Genetic analysis of a fetus with mosaic trisomy 12 and severe heart defects and a literature review

Abstract

To explore the genetic basis for a fetus with severe heart defect and mosaic trisomy 12, and the correlation between chromosomal abnormalities and clinical manifestations and pregnancy outcome. A 33-year-old pregnant woman who presented at Lianyungang Maternal and Child Health Care Hospital on May 17, 2021 due to abnormal fetal heart development revealed by ultrasonography was selected as the study subject. Clinical data of the fetus were collected. Amniotic fluid sample of the pregnant women was collected and subjected to G-banded chromosomal karyotyping and chromosomal microarray analysis (CMA). The CNKI, WanFang and PubMed databases were searched with key words, with the retrieval period set as from June 1, 1992 to June 1, 2022. For the 33-year-old pregnant woman, ultrasonography at 22+6 gestational weeks had revealed abnormal fetal heart development and ectopic pulmonary vein drainage. G-banded karyotyping showed that the fetus has a karyotype of mos 47,XX,+12[1]/46,XX[73], with the mosaicism rate being 1.35%. CMA results suggested that about 18% of fetal chromosome 12 was trisomic. A newborn was delivered at 39 weeks of gestation. Follow-up confirmed severe congenital heart disease, small head circumference, low-set ears and auricular deformity. The infant had died 3 months later. The database search has retrieved 9 reports.

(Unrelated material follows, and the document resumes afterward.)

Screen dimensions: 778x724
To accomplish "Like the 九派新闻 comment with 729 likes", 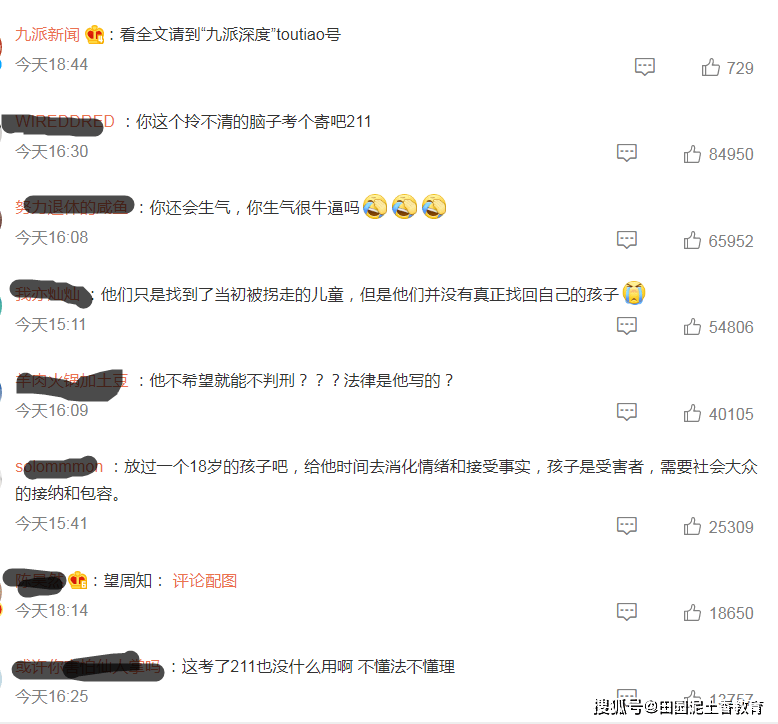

Literature review suggested that the liveborn infants with mosaic trisomy 12 had diverse clinical manifestations depending on the affected organs, which had included congenital heart disease and/or other organs and facial dysmorphisms, resulting in adverse pregnancy outcomes. Trisomy 12 mosaicism is an important factor for severe heart defects. The results of ultrasound examination have important value for evaluating the prognosis of the affected fetuses.